Problem to solve:
Retype, exactly as written, every line from the one containing "You are a computer-use" through the last line of the records below, both included; skip the pictures.

Given entries:
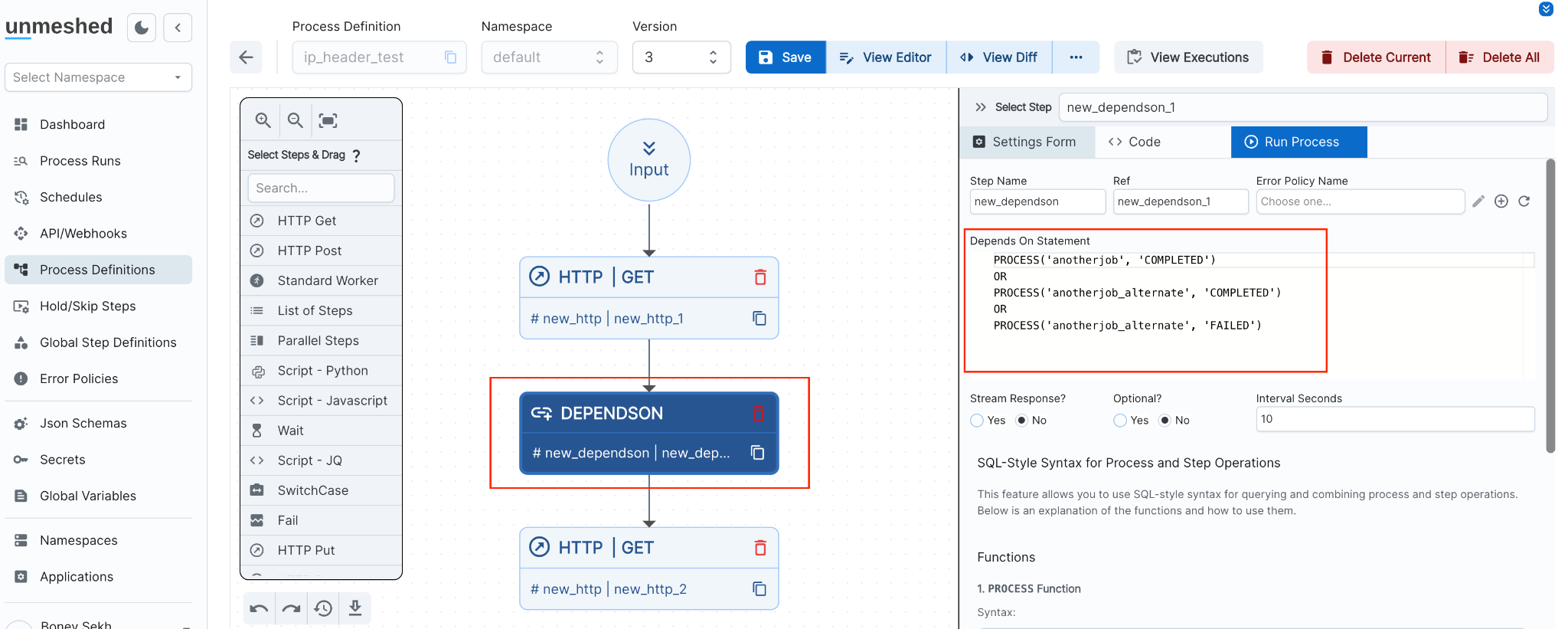Open the Error Policy Name dropdown

[1359, 201]
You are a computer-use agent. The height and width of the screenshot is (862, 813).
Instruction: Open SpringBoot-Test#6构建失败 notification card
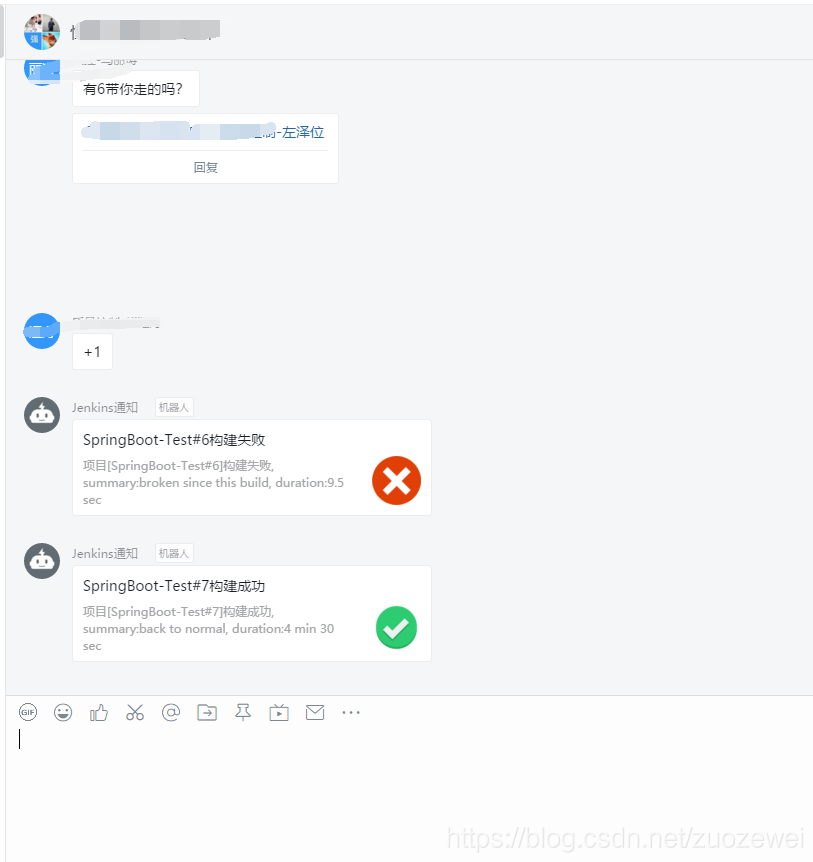[x=252, y=467]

The answer:
You are a computer-use agent. The height and width of the screenshot is (862, 813).
Instruction: Open SpringBoot-Test#6构建失败 notification card
[x=252, y=467]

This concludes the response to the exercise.